● Task statement
In the part of the material that opens with the line containing "Task: Toggle the" and runs through the end of the material, swap "notification bell" for "alerts icon". Reproduce only that part, with everything else unchanged.

[Material on locating visible targets]
▽

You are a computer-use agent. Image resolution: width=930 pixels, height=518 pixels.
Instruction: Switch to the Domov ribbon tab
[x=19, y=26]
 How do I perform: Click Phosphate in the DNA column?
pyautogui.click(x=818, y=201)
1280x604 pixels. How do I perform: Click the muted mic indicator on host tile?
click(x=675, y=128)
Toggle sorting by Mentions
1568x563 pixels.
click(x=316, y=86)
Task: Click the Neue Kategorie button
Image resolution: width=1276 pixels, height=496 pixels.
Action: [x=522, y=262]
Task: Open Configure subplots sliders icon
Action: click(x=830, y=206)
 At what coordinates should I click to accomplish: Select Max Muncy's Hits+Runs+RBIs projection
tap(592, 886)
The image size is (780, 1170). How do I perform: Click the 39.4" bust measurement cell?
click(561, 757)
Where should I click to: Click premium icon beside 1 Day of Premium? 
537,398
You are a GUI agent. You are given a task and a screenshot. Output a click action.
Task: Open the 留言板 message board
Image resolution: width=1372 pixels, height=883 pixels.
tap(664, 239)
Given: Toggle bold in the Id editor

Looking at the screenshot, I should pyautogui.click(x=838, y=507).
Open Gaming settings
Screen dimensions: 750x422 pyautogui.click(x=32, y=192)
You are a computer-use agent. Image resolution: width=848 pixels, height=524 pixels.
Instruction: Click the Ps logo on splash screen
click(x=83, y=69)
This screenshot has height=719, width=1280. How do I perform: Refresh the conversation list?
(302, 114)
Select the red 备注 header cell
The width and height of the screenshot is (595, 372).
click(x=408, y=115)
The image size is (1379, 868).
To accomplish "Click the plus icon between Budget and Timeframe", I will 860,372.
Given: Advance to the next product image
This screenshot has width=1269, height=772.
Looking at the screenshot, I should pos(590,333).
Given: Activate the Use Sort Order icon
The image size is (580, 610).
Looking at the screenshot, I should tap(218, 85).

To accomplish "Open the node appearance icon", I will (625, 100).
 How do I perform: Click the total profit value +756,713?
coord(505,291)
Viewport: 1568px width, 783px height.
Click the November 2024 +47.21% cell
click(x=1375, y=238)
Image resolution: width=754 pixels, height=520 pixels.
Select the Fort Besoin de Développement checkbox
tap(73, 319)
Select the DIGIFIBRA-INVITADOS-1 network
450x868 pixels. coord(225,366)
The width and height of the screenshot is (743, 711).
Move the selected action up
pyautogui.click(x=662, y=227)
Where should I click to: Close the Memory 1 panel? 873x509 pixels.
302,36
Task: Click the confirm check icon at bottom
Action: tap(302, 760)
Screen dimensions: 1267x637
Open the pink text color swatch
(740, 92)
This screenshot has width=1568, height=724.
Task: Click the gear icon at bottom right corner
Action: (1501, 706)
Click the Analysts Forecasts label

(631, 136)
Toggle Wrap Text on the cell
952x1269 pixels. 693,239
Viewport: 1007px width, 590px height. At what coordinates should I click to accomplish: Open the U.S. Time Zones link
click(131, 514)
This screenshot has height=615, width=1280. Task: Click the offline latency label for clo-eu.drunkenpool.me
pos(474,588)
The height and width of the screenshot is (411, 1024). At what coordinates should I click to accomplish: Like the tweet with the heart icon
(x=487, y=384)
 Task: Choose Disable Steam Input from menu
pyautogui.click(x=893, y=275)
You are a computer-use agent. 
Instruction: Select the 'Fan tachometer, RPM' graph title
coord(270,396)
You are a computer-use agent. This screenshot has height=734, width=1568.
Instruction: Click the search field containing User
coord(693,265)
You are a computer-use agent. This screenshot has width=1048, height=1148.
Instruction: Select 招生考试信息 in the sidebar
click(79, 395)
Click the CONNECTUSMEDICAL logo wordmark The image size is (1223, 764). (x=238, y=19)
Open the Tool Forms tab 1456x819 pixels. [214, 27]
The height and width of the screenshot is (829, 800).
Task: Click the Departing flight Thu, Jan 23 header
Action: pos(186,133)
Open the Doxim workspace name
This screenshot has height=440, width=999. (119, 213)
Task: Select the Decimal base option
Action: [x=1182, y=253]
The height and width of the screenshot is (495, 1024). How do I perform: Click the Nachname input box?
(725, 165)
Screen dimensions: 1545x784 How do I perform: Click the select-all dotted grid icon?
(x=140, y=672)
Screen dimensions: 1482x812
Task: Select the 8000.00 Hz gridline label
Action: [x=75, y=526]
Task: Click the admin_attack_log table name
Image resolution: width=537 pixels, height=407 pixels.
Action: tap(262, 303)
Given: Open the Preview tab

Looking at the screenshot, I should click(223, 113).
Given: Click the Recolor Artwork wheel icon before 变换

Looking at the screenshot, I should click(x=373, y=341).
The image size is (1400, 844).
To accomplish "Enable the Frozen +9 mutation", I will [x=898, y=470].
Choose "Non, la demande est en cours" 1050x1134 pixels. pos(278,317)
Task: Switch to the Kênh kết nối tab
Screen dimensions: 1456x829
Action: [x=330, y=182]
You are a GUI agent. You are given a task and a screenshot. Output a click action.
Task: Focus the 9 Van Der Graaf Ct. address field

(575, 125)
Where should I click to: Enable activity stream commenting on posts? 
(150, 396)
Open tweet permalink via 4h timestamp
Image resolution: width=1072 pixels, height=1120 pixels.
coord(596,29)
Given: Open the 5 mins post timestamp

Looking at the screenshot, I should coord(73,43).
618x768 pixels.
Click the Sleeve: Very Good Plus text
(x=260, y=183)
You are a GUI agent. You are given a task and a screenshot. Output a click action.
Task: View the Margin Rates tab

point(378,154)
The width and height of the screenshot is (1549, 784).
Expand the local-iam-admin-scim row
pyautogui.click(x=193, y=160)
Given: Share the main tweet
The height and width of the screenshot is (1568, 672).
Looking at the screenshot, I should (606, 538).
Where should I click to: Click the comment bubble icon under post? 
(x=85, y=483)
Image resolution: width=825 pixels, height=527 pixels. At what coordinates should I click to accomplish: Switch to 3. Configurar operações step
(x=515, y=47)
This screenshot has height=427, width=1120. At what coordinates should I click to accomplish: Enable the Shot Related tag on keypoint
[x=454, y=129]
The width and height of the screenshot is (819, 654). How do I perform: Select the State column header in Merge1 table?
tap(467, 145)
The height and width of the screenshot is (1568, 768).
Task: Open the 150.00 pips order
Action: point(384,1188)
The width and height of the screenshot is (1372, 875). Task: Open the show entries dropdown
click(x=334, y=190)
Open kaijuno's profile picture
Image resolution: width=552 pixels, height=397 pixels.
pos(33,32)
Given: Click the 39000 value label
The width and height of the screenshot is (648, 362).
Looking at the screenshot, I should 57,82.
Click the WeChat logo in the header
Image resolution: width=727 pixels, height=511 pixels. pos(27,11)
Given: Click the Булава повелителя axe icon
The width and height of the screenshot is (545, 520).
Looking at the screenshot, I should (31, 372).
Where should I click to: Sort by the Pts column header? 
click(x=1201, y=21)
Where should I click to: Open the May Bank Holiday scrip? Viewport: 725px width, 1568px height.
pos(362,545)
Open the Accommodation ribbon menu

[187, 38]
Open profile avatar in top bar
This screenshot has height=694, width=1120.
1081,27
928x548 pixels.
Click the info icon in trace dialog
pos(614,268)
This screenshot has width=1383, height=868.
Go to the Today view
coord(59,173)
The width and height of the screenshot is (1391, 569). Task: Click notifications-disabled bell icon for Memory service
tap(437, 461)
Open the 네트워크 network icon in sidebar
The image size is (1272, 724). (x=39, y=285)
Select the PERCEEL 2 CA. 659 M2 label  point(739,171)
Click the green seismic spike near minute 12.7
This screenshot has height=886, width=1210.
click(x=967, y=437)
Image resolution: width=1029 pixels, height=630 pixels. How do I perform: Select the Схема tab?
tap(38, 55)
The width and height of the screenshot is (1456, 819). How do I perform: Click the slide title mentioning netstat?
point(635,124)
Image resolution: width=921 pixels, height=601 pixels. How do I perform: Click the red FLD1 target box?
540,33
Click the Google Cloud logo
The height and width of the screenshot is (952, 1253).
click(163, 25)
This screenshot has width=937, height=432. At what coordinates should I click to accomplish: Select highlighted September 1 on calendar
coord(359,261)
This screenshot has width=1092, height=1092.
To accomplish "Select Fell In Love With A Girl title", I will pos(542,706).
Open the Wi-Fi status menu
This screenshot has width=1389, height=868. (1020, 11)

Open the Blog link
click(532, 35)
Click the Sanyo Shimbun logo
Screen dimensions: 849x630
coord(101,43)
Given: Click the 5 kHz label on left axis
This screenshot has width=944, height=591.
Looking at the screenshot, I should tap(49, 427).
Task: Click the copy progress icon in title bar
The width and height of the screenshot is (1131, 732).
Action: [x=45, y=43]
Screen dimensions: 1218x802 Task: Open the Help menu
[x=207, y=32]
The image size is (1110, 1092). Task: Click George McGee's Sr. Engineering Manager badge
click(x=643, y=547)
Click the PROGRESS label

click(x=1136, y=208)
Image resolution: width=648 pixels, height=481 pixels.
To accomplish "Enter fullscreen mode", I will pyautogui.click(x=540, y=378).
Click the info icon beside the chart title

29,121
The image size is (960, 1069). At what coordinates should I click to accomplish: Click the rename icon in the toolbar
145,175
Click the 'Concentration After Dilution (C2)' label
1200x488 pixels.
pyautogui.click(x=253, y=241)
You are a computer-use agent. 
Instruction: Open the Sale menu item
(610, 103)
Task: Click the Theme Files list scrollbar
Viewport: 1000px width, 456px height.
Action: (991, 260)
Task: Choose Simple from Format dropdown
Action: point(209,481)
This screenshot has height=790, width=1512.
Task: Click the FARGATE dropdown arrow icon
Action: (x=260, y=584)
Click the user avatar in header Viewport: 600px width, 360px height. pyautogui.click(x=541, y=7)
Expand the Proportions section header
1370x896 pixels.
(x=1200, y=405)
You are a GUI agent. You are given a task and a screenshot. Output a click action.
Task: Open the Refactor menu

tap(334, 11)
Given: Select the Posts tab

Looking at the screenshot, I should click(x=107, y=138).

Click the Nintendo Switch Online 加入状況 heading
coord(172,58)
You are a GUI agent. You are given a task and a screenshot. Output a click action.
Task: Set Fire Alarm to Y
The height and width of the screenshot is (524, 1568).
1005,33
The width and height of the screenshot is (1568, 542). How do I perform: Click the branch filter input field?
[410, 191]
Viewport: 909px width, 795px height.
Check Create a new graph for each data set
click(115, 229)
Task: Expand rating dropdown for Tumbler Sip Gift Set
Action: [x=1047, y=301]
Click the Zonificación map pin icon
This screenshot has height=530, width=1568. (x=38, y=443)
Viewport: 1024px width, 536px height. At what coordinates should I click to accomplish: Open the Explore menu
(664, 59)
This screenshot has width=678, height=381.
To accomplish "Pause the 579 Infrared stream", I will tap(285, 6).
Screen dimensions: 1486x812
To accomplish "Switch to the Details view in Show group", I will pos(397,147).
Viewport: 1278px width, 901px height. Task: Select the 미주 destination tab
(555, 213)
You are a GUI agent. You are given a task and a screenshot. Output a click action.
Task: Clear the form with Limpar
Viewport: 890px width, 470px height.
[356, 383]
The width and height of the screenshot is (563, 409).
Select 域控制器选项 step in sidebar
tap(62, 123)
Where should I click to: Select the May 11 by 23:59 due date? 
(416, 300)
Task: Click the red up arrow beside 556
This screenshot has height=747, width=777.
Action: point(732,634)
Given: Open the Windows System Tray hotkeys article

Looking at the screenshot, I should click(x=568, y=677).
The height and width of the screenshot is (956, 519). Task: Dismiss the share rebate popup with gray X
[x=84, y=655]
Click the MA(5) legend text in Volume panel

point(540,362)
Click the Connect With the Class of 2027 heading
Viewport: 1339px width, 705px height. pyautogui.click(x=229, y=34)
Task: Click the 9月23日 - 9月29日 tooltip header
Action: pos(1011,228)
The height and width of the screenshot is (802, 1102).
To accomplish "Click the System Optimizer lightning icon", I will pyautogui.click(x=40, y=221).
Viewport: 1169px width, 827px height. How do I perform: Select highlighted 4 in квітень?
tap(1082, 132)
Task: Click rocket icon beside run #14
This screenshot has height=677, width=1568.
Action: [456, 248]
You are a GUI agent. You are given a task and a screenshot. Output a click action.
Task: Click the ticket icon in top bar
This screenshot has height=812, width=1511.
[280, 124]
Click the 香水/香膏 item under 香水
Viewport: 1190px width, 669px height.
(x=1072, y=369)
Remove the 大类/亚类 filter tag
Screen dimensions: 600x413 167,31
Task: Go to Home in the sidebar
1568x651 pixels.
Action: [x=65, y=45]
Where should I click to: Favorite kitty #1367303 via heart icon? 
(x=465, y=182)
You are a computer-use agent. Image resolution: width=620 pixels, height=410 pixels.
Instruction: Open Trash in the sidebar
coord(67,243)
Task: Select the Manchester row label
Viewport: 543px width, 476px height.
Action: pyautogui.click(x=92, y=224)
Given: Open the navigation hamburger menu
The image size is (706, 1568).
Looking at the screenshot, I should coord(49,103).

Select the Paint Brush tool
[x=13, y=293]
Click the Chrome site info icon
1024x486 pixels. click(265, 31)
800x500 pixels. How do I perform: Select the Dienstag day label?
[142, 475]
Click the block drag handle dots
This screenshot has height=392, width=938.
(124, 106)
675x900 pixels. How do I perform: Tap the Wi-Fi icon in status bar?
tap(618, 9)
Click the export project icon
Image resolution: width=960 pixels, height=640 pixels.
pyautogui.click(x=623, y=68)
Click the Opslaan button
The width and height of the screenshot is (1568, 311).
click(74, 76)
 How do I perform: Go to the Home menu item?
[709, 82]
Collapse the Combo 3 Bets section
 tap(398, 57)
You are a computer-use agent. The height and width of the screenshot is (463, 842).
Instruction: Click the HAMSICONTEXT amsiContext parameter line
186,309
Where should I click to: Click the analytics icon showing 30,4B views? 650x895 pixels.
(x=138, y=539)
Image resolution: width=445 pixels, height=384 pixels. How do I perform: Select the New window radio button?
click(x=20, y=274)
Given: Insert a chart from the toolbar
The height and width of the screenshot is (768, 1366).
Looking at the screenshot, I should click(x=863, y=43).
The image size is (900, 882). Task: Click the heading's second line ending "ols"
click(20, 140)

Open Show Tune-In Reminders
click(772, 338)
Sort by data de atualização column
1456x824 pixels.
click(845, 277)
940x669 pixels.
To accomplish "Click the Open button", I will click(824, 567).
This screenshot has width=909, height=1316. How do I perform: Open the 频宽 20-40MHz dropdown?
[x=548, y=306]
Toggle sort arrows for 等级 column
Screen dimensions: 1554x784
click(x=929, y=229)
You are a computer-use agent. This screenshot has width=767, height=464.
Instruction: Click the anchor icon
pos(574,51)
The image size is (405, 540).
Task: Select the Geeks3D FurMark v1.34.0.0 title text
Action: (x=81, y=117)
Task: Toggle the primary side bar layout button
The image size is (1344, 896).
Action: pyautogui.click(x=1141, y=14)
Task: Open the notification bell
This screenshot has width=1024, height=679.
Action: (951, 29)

△

● Exercise result
Task: Toggle the primary side bar layout button
The image size is (1344, 896).
Action: pyautogui.click(x=1141, y=14)
Task: Open the alerts icon
This screenshot has width=1024, height=679.
Action: (951, 29)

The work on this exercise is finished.